Hi @andrea.celentano!
So the error is valid: the idea of combining histograms with an index category is that you can only combine histograms that have the same axes, and the index category will be added as the only new axis. You have different observables for each histogram. So if you fill the values from histogram “sample_0” in the combined multidimensional histogram that has all variables as axes, what should the value for the remaining axes be? It’s undefined and therefore not encouraged, even though it didn’t matter in practice because in the fit, it is again extracting the projections of the histograms, resolving the problem. But your combined histogram, even though an intermediate structure to build the NLL, is not well defined.
There is another reason why combining multidimensional histograms like this is discouraged: memory usage blows up fast. You let’s say you have 100 bins in all three dimensions, the combined histogram will have one million bins, which becomes a problem once you add more channels. For that reason, RooFit allows you to create combined RooDataSets from multiple histograms, which use a different datastructure under the hood: is stores pointers to clones of the input histograms, and if you get values from it, it just gives you “random” values for the observables that are not relevant in a given sample. This is what HistFactory also does.
So long story short, you should just use RooDataSet instead of RooDataHist for dataALL:
dataALL=ROOT.RooDataSet(name+"_data",name+"_data",xALL,Index=sample,Import=dictData)
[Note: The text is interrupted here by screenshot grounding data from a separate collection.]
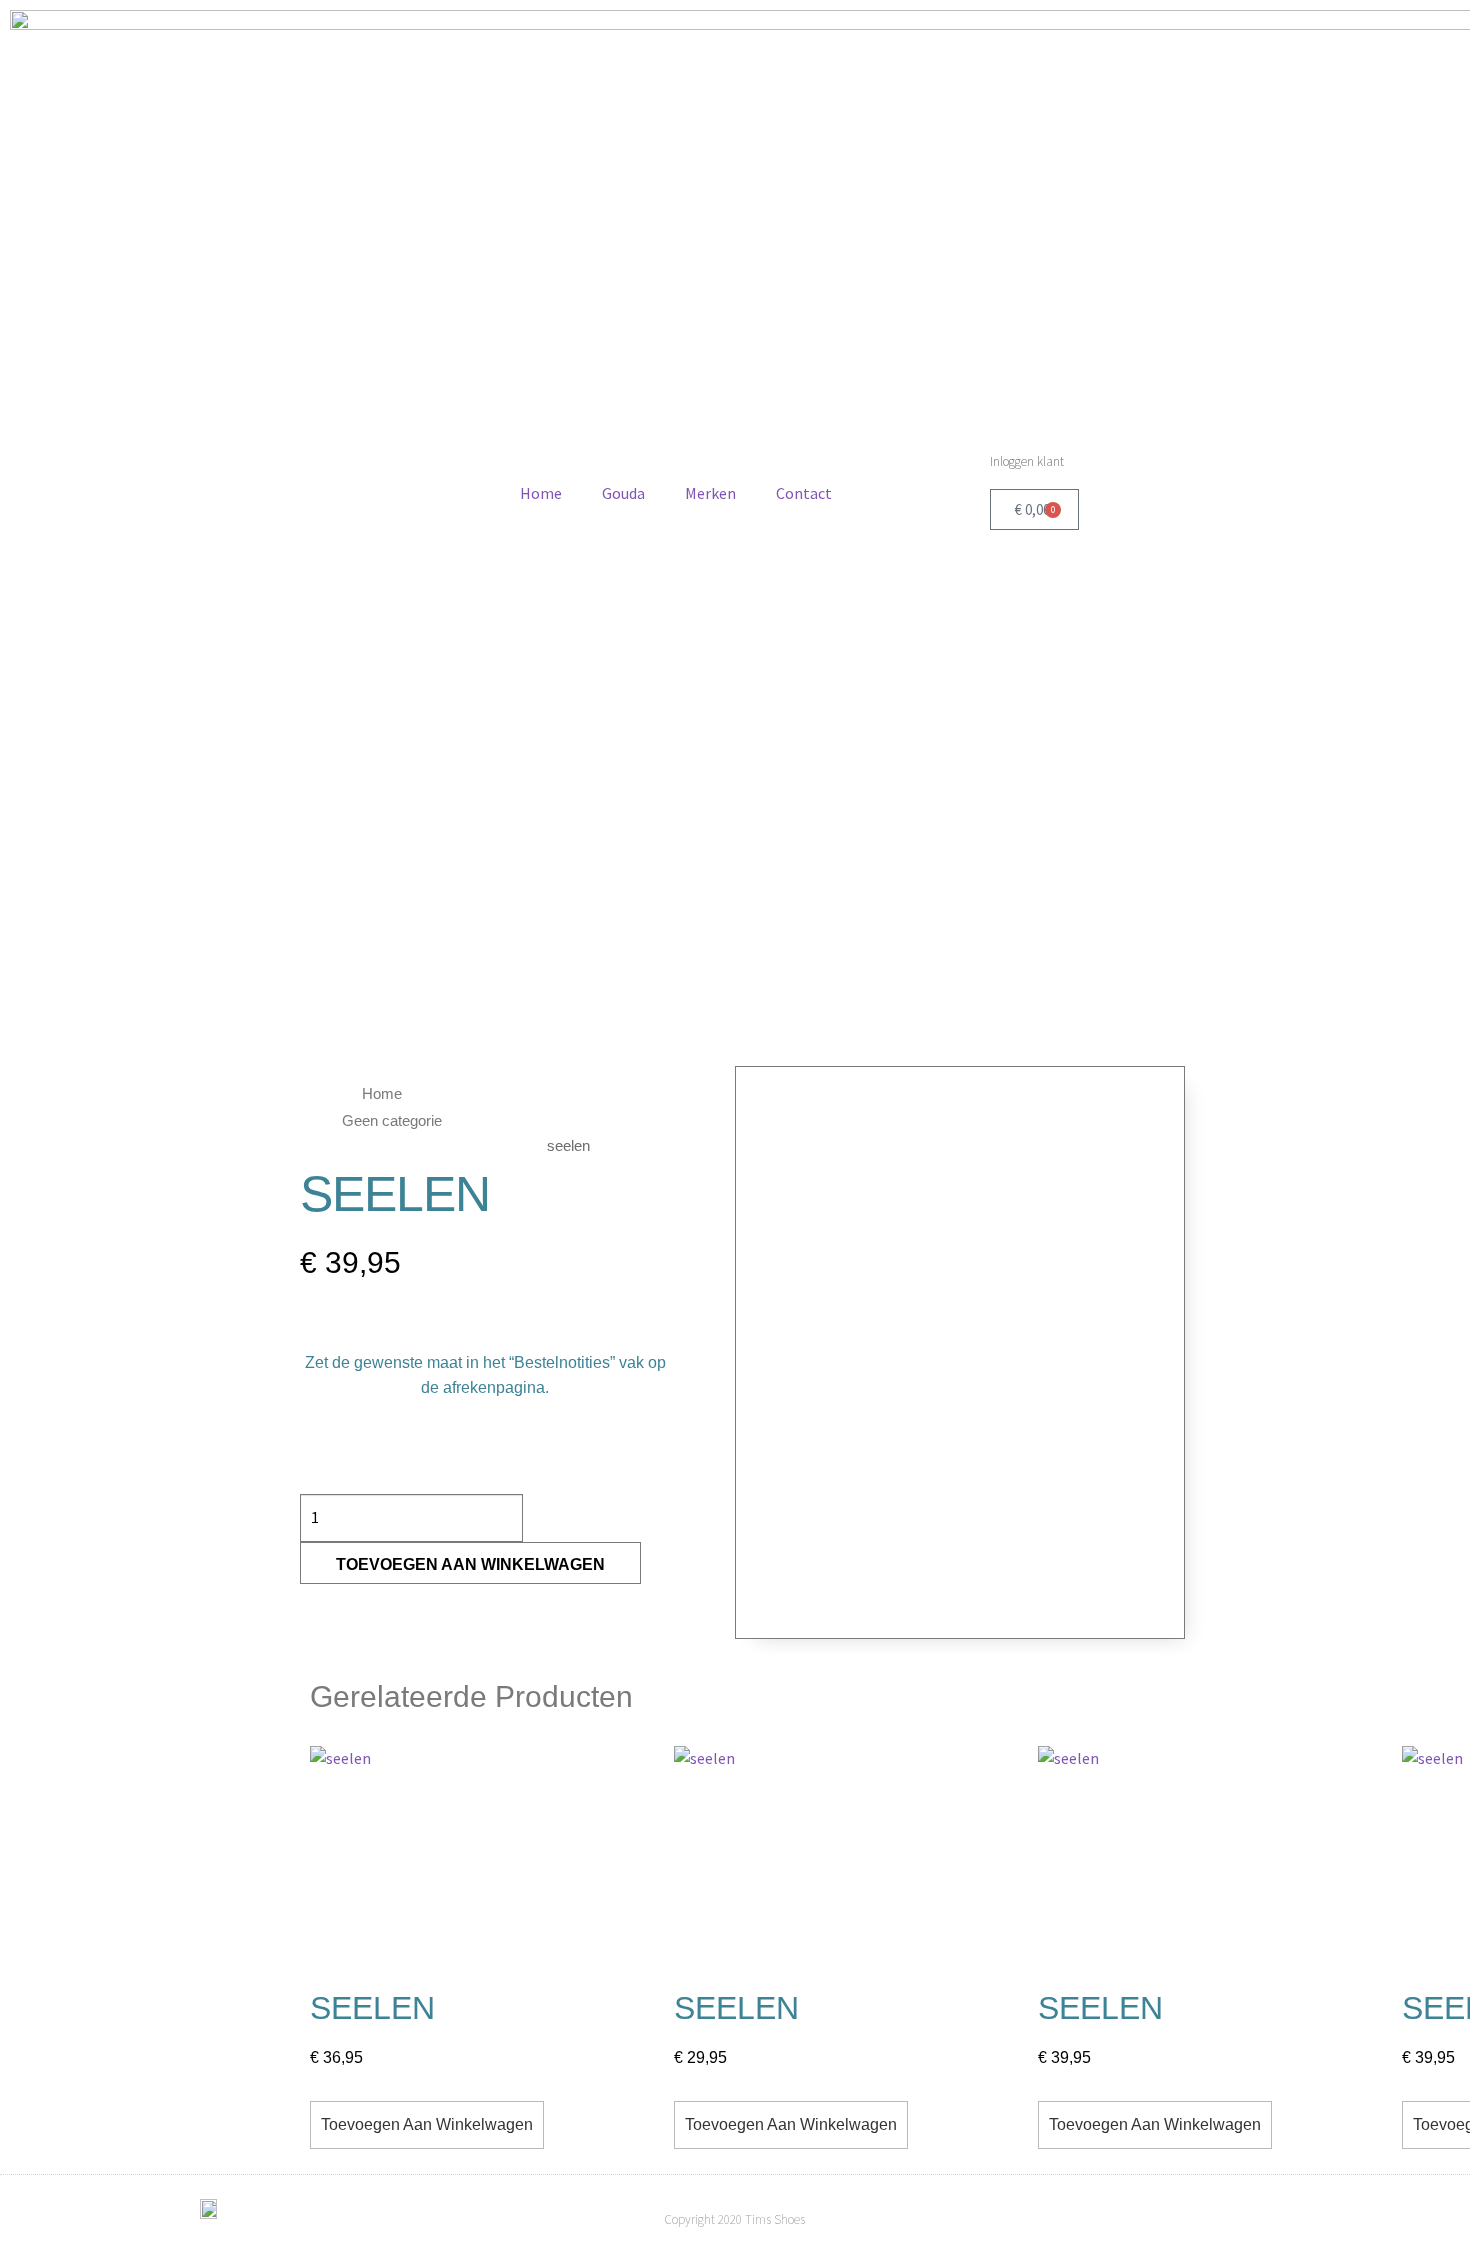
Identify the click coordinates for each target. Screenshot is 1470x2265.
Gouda (623, 493)
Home (541, 493)
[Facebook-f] (1225, 2220)
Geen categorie (392, 1120)
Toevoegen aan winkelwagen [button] (427, 2124)
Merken (710, 493)
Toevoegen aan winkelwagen (470, 1564)
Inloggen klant (1027, 461)
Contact (804, 493)
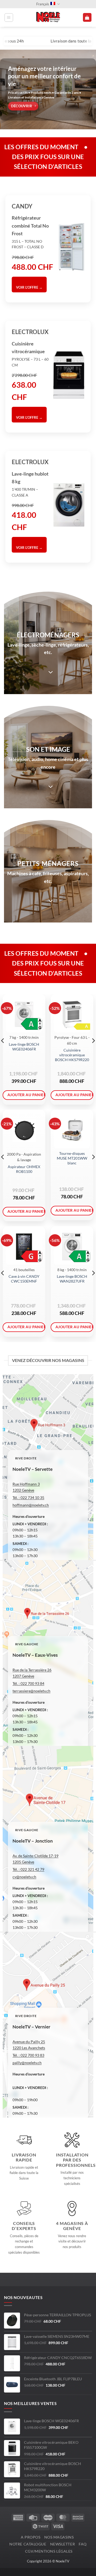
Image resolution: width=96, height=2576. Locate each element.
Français (42, 4)
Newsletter (62, 2544)
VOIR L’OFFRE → (29, 287)
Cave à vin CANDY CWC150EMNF (24, 1278)
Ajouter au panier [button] (26, 1094)
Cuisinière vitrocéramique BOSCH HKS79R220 (72, 1055)
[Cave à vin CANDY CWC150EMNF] (24, 1246)
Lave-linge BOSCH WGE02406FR (24, 1046)
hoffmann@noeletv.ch (31, 1505)
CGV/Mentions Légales (49, 2551)
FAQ (83, 2544)
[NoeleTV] (47, 17)
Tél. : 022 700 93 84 (28, 1683)
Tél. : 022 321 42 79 (28, 1869)
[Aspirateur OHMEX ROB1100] (24, 1130)
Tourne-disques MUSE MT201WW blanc (72, 1158)
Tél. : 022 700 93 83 (28, 2055)
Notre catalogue (27, 2544)
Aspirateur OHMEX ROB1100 (24, 1169)
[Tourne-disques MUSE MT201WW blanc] (72, 1130)
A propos (30, 2537)
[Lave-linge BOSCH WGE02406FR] (24, 1014)
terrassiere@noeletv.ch (31, 1691)
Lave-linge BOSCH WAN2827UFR (72, 1278)
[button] (9, 17)
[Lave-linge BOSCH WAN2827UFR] (72, 1246)
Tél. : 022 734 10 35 (28, 1497)
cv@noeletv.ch (24, 1876)
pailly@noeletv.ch (27, 2062)
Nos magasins (59, 2537)
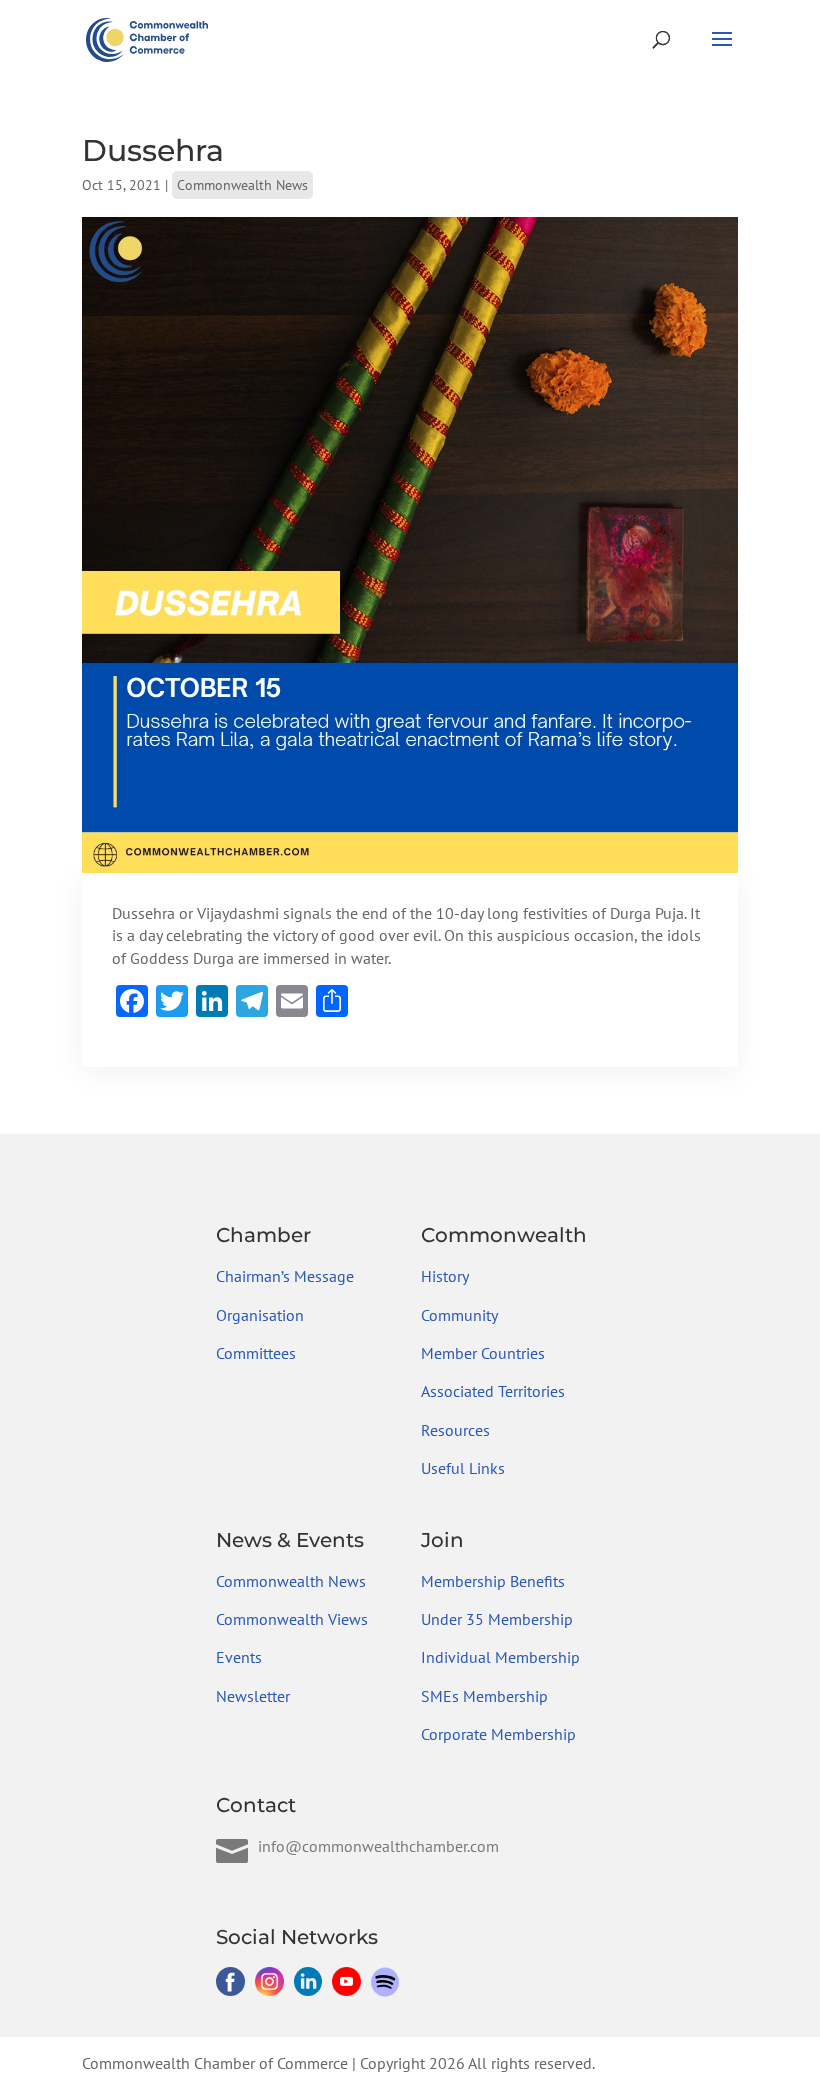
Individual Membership (500, 1657)
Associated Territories (493, 1391)
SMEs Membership (484, 1696)
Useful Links (463, 1468)
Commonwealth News (242, 185)
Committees (256, 1353)
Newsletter (253, 1696)
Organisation (260, 1315)
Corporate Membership (498, 1734)
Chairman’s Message (285, 1276)
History (445, 1276)
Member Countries (483, 1353)
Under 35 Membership (497, 1619)
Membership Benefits (493, 1581)
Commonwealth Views (292, 1619)
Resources (455, 1430)
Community (459, 1315)
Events (239, 1657)
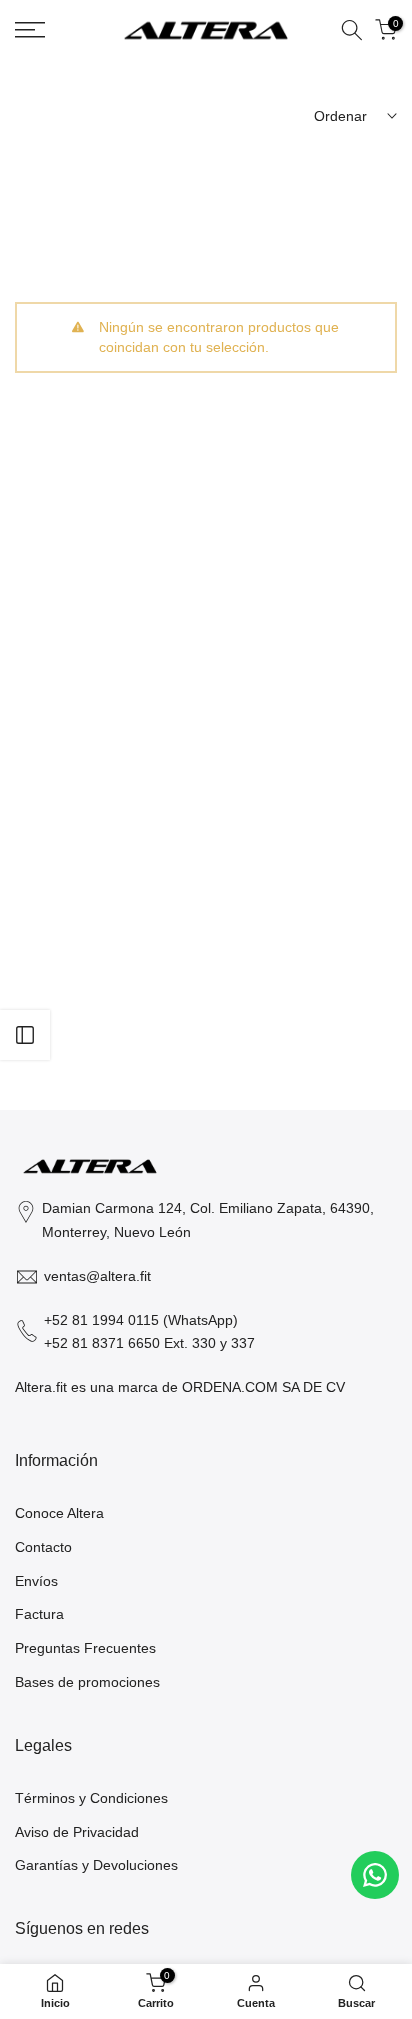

But even with that change, another error will hit you later because RooFit got more pedantic 
invalid_argument: Value 30.5 is outside the default range [40, 120] of the variable "hcal0_x_2"!
That’s because your MC histograms don’t have the same binning as the data, forcing a change of binning of the observables that can be seen earlier in the script output:
[#1] INFO:DataHandling -- RooDataHist::adjustBinning(hcal0_dh_0): fit range of variable hcal0_E_0 expanded to nearest bin boundaries: [0,500] --> [0,10]
[#1] INFO:DataHandling -- RooDataHist::adjustBinning(hcal0_dh_1): fit range of variable hcal0_E_1 expanded to nearest bin boundaries: [0,500] --> [0,20]
[#1] INFO:DataHandling -- RooDataHist::adjustBinning(hcal0_dh_2): fit range of variable hcal0_E_2 expanded to nearest bin boundaries: [0,500] --> [40,120]
[#1] INFO:DataHandling -- RooDataHist::adjustBinning(hcal0_dh_2): fit range of variable hcal0_x_2 expanded to nearest bin boundaries: [30,120] --> [40,120]
Don’t ignore this error! Since the creation of the MC histograms narrowed the binning of the observables, your data counts are clipped all inside the MC histogram range in the fit, which might have given you wrong results with the previous ROOT versions where the fit worked. In the past, the values were silently clipped without logging anything, which is dangerous exactly for the kind of reasons we see here.
Note: I checked your histograms, and the data counts are zero anyway in the bins that were not part of the MC histograms, so you seem to be safe even with the old ROOT versions. So just double check that and change the range of your RooRealVars from xmin=[0. ,0., 30.] to xmin=[0. ,0., 40.] and it will work. And as far as I checked, the results are identical with ROOT 6.26 or ROOT master.
So you have to update your code a bit to somehow have data and MC histograms with consistent binning. Then it should hopefully work and give you the right results 
Cheers,
Jonas
edit: some ROOT versions might not support the import from a map of RooDataHist to RooDataSet yet, but let’s maybe only try to find a fix for that if you’re actually using such a version (which ROOT version do you intend to use in the end?).